I have just completed my eleventh A to Z Challenge. This year I wrote about the Edelweiss Club of Montgomery, Alabama. I had no posts written when the challenge began. This made for the usual nerve wracking experience of writing all day to get the post ready to go live by midnight. And also squeezing in visits to other blogs.
I have researched the 37 members intensively over the past several years, but had not looked at recipes of the day nor at the schools where the teacher members taught except in general, so I did learn about those things. I was surprised to see that most of them did marry, even if some married late and some divorced. I learned that their parents were pretty interesting. I tried to avoid getting sidetracked on them, although there were some good stories there. I’m considering writing about that generation next year, taking it back to my great grandmother Jennie Virginia Allen Turner’s life in Montgomery from the 1860s, to the time of her marriage in 1886.

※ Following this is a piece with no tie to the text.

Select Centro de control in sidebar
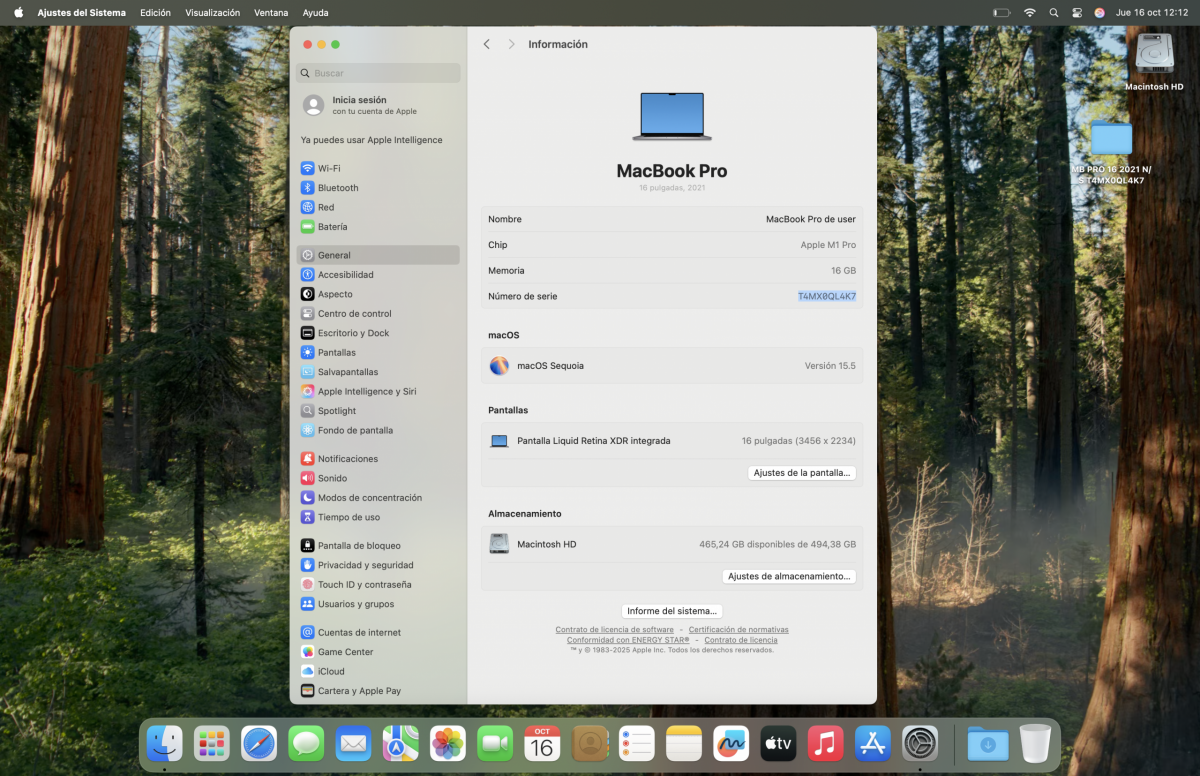The width and height of the screenshot is (1200, 776). tap(354, 314)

This year I just didn’t seem to have the zest that I usually experience during the challenge. I was just holding on and getting through. Maybe it’s the depressing conditions all around, local, national and worldwide. Whatever it was, I did finish. I am glad I finally wrote up some of the Edelweiss women and their possible delicious luncheons.
I mostly read the same blogs I follow all year or those that I have on file from past challenges. I tried a few new ones as we went on, mainly finding them through comments on mine or other’s blogs or a few from the list.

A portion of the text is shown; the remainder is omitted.